In the case just mentioned, students were under the care of a teacher who knew the importance of balance and of nurturing real-time discussion by building on the instant messaging lesson. It didn’t just stop with a teacher patting herself on the back for using technology. Instead, the 21st-century IM discussion was followed with 20th-century, in-class questions like, “What are some of the ideas and claims that came up in our IM discussion on this book? Let’s list a few and then see if we can elaborate on some or maybe even challenge a few.”

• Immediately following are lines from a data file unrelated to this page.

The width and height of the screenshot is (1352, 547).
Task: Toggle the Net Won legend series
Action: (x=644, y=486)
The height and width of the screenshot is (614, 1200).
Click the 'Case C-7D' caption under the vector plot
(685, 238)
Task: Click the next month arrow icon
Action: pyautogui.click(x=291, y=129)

But the lesson got me to thinking: What if there are teachers out there who consider such activities the end and not just the means? In cases like that — where there is no balance — too much technology is as bad as too little, yet many in education doubt such claims. “This is where the world is going,” they say. “Students must learn to collaborate and think on-line. Students must have all the tech tools at their disposal. And besides, we can archive the IM discussion for later reference. Either get on the bandwagon or get run over.”
Well, yes and no. Skype or not, our students will someday have to interview for a job, present themselves, speak forcefully, understand and respond to face-to-face subtleties and interactions. Being human is a 21st century skill, too, as is knowing how to relax and focus on words — either by reading or writing — all alone.

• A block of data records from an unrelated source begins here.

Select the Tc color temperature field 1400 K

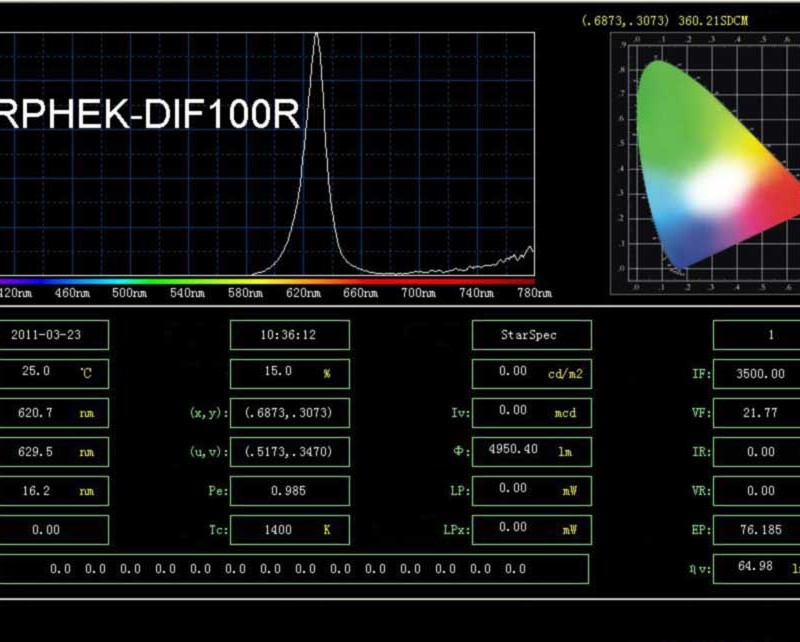click(x=289, y=529)
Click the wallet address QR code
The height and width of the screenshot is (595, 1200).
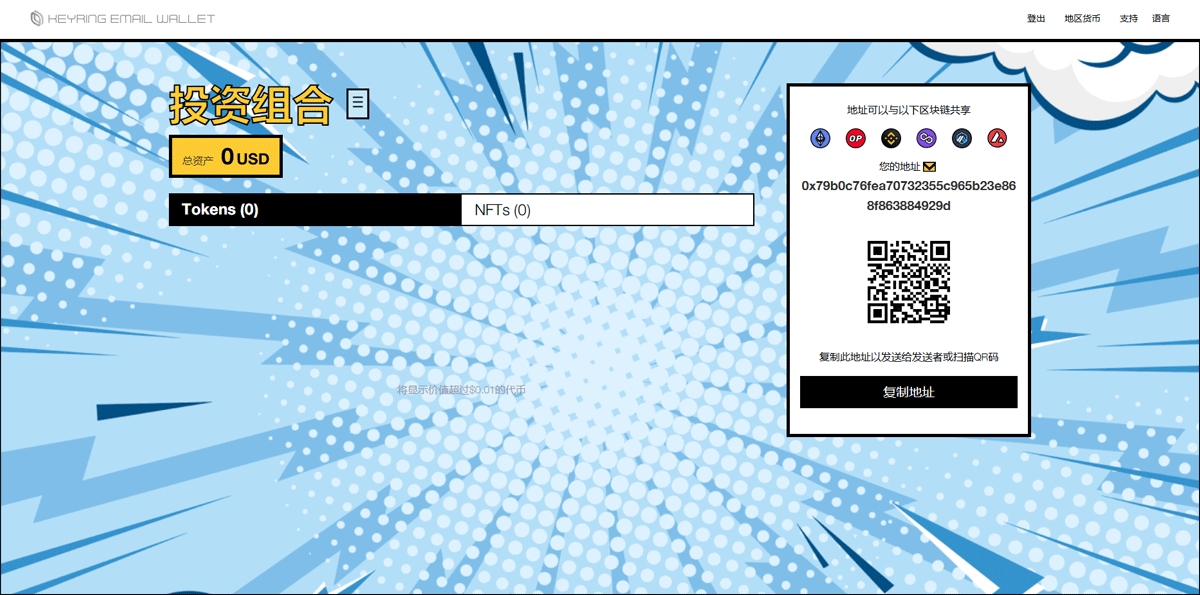tap(908, 282)
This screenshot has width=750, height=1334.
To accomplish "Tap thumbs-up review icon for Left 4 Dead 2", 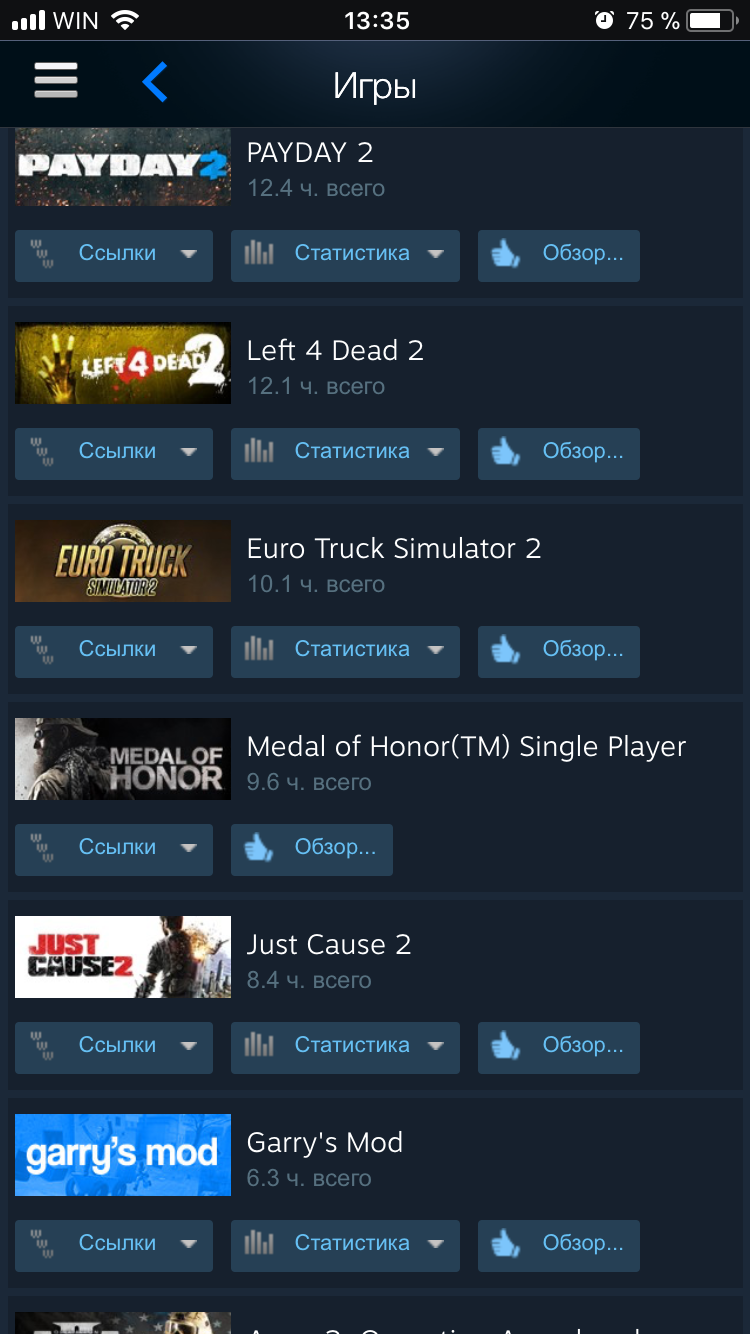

Sometimes I fear that 21st-century students will be so skillful at technology that they will have zero patience for sitting through, say, a 23-page short story (never mind a 230-page novel). Writing? Revision? Too time-intensive. And too low on entertainment value. Self-editing? That’s what spell check and grammar software are for. Some students can’t even be bothered with the shift key, referring to themselves as “i” instead of “I,” thus setting English back to pre-Chaucerian days.
Of course, you could hide under the cloak of shoulder shrugs and life marches on. The language, after all, is constantly evolving. We must too. But it is the wise English teacher who adopts a middle course, who teaches her tech savvy students not only the advantages of technology in learning, but the timeless necessity of meditation, concentration, extended focus, and — dare I say it — silence, too.
As Robert Frost once wrote: “May no fate willfully misunderstand me.” I am no blogging Luddite, no refusenik or naysayer. I am merely an advocate of balance. “Old school” is no more a pejorative than new school. And tech-savvy 21st-century teachers have as much to learn from very good 20th-century teachers as veteran teachers do from their wired brethren.
Let us not look down or up at each other, then. Let us learn and teach the merits of both centuries — 21st and 20th. Like yin and yang, the wisdom of a balanced approach will move students through the Common Core era and beyond.